> **Source data**:
<<<<
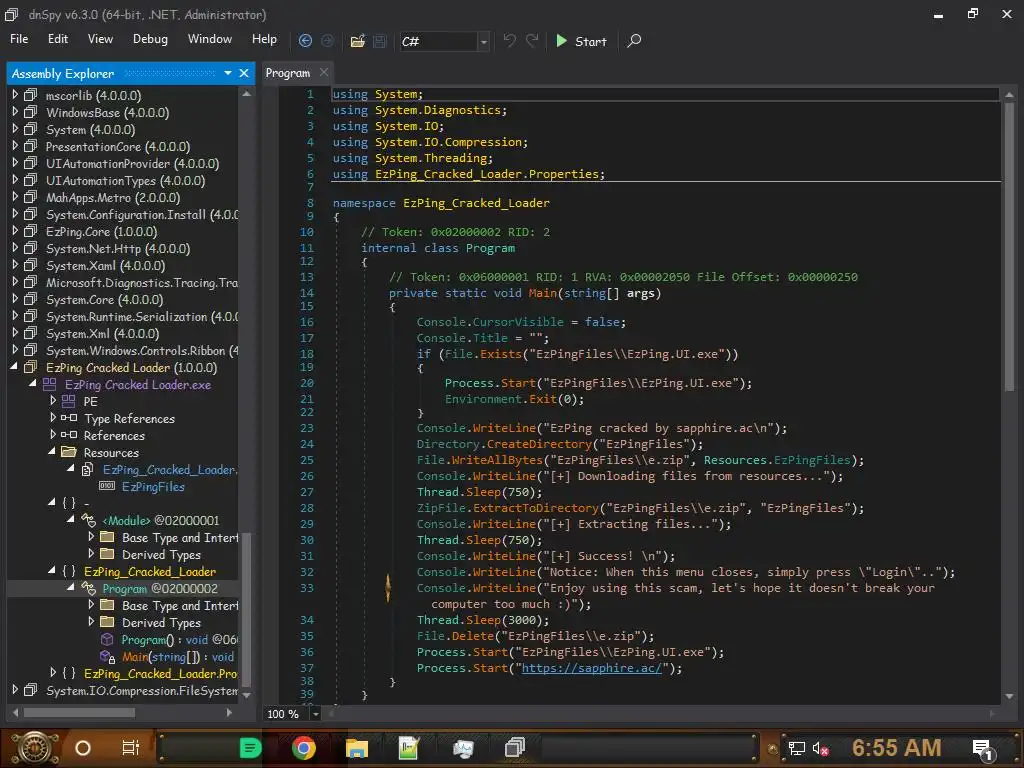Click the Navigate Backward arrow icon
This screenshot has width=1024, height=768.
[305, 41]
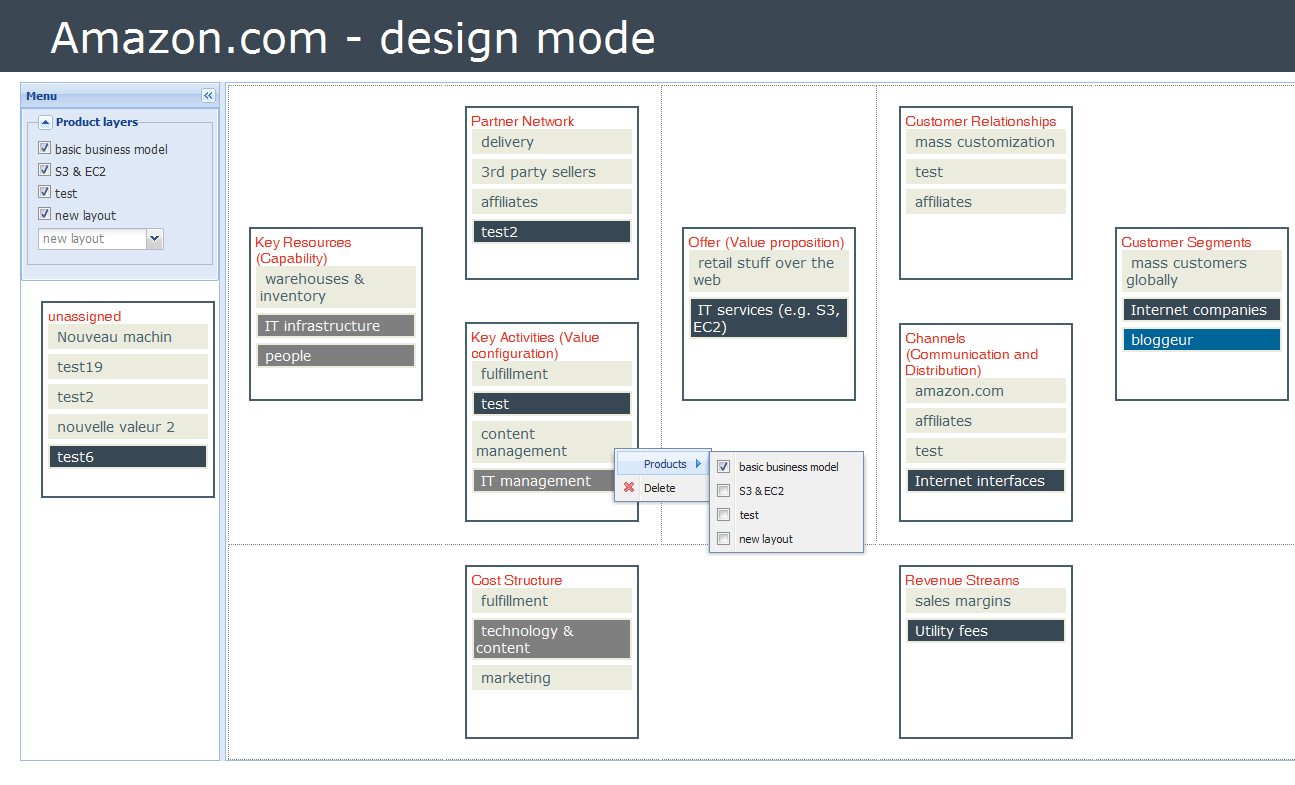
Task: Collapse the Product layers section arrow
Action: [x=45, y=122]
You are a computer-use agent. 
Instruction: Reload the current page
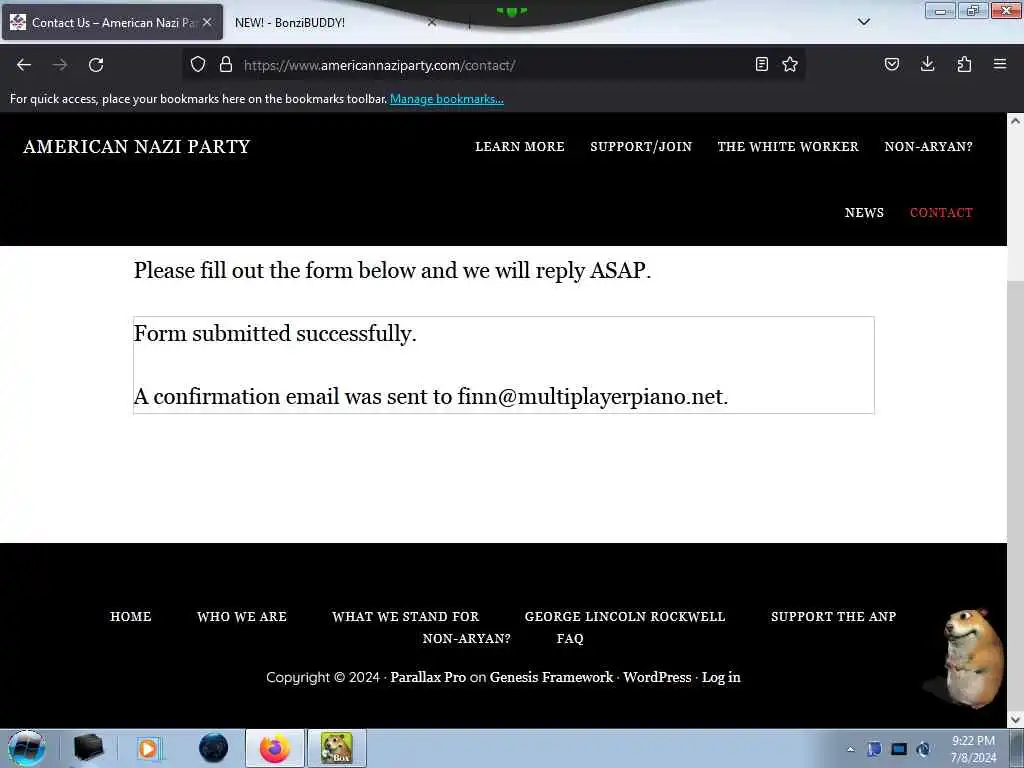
>>>>
<<<<
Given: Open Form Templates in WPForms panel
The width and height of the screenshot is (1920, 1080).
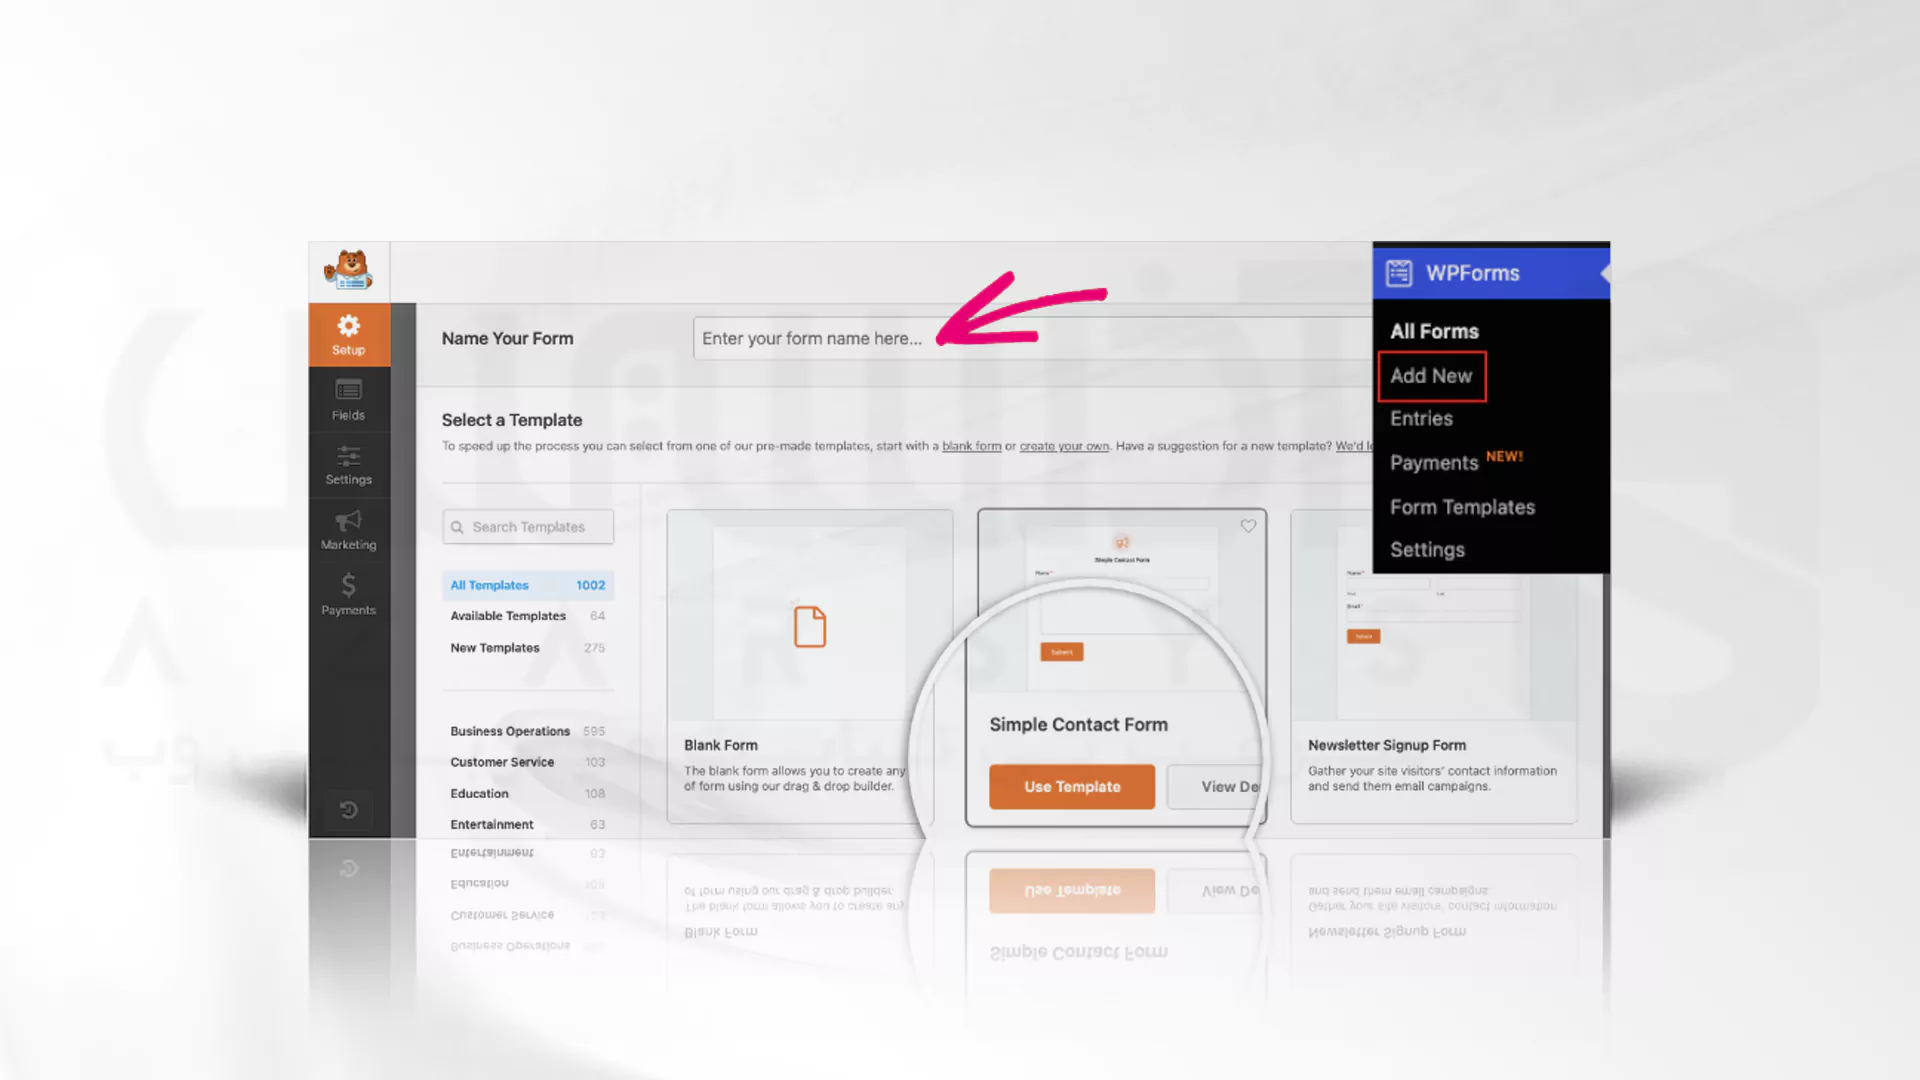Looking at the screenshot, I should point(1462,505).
>>>>
Print exactly the lines above from the one with "You are a computer-use agent." to the one with "Instruction: Reload the current page", including both.

> **Written solution**:
You are a computer-use agent. 
Instruction: Reload the current page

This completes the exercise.